Goal> Copy out the records from the line that has "This screenshot has width=1112, height=882." through the line that has "Click the battery", renaming "cyan" to "magenta" and keeping everything else the same.

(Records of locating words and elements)
|---|

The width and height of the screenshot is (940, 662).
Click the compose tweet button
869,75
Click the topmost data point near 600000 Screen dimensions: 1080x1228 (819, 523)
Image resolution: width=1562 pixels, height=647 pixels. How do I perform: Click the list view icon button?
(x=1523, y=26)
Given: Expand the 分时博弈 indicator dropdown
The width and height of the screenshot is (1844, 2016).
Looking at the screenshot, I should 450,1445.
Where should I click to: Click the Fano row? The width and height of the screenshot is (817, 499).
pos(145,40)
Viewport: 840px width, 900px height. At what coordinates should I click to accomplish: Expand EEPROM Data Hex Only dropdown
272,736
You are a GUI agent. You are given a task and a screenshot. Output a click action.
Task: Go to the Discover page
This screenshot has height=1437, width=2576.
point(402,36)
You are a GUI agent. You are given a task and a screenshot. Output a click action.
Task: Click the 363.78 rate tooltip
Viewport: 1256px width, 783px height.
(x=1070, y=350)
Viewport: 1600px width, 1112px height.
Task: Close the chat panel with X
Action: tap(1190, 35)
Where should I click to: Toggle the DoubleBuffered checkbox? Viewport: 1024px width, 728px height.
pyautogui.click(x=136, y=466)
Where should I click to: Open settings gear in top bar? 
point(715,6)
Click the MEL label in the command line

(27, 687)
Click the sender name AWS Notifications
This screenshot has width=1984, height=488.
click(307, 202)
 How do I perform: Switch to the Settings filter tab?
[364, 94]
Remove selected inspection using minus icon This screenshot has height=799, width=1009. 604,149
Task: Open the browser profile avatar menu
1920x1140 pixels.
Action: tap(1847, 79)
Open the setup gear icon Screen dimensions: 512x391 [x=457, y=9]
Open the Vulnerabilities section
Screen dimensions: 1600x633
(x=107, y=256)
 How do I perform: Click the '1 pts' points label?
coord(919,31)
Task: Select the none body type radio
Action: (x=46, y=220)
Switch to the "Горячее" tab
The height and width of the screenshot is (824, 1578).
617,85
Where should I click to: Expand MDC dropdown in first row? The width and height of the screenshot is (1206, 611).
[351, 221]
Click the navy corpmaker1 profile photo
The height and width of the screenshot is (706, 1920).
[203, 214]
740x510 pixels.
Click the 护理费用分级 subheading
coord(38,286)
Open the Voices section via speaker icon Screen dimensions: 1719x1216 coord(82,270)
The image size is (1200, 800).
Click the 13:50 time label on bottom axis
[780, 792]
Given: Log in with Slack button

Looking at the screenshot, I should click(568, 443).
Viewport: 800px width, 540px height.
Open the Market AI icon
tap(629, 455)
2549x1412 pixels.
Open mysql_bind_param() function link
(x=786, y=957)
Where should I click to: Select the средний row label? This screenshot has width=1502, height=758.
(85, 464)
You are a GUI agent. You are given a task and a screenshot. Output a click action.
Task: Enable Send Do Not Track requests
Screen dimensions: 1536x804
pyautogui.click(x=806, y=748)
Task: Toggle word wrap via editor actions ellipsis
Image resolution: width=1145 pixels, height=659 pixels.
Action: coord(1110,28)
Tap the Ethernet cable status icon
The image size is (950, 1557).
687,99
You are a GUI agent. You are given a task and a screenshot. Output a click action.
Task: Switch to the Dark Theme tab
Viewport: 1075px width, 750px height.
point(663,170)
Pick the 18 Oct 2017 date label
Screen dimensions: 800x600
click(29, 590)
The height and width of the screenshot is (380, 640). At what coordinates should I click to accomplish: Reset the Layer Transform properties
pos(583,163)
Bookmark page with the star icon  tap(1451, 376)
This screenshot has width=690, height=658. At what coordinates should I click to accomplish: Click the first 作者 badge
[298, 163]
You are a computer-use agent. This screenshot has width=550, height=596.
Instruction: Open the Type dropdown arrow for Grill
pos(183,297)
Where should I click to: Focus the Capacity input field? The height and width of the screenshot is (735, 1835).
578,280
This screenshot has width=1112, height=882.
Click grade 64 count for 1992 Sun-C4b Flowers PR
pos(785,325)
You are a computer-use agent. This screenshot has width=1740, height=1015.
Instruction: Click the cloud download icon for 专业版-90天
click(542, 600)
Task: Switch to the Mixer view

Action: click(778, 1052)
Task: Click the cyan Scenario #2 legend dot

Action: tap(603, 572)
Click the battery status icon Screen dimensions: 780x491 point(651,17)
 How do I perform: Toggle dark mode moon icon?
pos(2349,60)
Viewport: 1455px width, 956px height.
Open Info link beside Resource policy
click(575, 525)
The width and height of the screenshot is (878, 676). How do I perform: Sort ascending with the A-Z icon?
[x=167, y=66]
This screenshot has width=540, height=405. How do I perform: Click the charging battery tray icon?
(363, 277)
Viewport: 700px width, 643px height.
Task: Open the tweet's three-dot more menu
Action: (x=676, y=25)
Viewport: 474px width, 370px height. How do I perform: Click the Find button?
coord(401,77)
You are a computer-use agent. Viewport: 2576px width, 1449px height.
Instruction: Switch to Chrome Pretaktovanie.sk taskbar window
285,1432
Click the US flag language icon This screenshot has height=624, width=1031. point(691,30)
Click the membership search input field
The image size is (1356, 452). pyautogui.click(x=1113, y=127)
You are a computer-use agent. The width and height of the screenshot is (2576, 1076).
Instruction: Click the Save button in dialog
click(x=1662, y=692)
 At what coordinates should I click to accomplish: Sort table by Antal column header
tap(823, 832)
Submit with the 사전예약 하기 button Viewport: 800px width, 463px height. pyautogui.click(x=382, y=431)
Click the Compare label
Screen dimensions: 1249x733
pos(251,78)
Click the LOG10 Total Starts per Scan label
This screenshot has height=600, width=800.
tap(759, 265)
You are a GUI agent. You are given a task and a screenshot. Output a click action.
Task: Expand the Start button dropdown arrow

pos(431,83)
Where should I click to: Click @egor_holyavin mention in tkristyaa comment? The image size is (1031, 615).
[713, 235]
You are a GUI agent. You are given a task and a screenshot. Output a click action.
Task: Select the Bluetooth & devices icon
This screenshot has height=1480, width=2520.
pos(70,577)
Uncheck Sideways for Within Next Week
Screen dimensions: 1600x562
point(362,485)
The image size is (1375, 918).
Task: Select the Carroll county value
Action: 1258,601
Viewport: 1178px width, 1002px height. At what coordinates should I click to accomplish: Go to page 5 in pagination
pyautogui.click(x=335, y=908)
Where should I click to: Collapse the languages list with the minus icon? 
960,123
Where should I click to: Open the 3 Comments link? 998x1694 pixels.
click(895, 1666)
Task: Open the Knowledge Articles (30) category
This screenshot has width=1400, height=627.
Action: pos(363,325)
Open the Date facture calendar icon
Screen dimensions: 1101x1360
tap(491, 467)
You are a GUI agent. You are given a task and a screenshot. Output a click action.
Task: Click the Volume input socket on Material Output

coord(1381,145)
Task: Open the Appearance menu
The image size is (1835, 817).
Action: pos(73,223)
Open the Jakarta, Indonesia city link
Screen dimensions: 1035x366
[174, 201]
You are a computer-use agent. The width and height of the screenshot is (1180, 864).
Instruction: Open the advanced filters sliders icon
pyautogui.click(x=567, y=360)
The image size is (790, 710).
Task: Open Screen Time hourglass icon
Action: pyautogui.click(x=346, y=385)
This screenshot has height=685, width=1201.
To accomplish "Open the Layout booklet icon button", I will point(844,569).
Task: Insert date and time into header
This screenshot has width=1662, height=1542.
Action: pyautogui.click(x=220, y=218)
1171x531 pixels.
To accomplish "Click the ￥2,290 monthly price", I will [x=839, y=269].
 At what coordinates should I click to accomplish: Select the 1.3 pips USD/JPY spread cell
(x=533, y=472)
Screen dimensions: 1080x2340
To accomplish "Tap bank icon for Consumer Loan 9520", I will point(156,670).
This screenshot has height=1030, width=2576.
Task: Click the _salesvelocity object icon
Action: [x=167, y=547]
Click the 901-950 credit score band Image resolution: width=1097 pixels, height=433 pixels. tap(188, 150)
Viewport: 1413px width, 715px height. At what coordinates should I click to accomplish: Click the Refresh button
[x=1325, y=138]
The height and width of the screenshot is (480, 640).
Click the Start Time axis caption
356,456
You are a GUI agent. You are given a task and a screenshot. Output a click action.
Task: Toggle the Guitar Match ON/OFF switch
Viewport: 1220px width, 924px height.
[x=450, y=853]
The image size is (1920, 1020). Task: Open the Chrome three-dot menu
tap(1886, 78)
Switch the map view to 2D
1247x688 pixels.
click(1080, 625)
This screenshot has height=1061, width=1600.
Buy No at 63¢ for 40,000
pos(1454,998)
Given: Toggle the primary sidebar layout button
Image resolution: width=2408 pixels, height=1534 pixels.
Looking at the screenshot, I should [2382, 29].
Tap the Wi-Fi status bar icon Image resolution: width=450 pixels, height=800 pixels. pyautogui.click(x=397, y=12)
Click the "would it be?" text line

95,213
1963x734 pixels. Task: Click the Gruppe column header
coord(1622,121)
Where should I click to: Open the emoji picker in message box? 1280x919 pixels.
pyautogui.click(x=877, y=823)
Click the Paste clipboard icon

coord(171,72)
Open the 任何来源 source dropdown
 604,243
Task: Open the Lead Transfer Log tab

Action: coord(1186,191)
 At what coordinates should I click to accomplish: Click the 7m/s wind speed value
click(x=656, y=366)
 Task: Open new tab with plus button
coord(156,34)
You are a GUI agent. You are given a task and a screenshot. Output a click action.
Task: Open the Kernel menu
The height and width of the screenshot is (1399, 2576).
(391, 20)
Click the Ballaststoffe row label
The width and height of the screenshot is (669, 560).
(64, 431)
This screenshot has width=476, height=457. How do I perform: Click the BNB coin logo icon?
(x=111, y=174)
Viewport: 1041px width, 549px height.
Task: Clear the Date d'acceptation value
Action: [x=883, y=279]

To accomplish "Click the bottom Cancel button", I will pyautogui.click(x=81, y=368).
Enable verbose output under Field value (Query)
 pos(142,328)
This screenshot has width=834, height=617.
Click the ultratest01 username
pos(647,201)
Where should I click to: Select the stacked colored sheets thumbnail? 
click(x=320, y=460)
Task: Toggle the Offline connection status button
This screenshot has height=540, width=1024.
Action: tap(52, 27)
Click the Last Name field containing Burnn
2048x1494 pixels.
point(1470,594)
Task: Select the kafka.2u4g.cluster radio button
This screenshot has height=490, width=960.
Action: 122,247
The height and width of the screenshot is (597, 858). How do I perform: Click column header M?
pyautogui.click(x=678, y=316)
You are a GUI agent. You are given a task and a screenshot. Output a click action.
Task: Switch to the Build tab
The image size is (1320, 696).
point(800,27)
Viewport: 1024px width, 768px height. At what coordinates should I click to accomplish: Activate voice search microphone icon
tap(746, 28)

|---|

Full response>
This screenshot has width=1112, height=882.
Click grade 64 count for 1992 Sun-C4b Flowers PR
pos(785,325)
You are a computer-use agent. This screenshot has width=1740, height=1015.
Instruction: Click the cloud download icon for 专业版-90天
click(542, 600)
Task: Switch to the Mixer view

Action: click(778, 1052)
Task: Click the magenta Scenario #2 legend dot

Action: tap(603, 572)
Click the battery status icon Screen dimensions: 780x491 point(651,17)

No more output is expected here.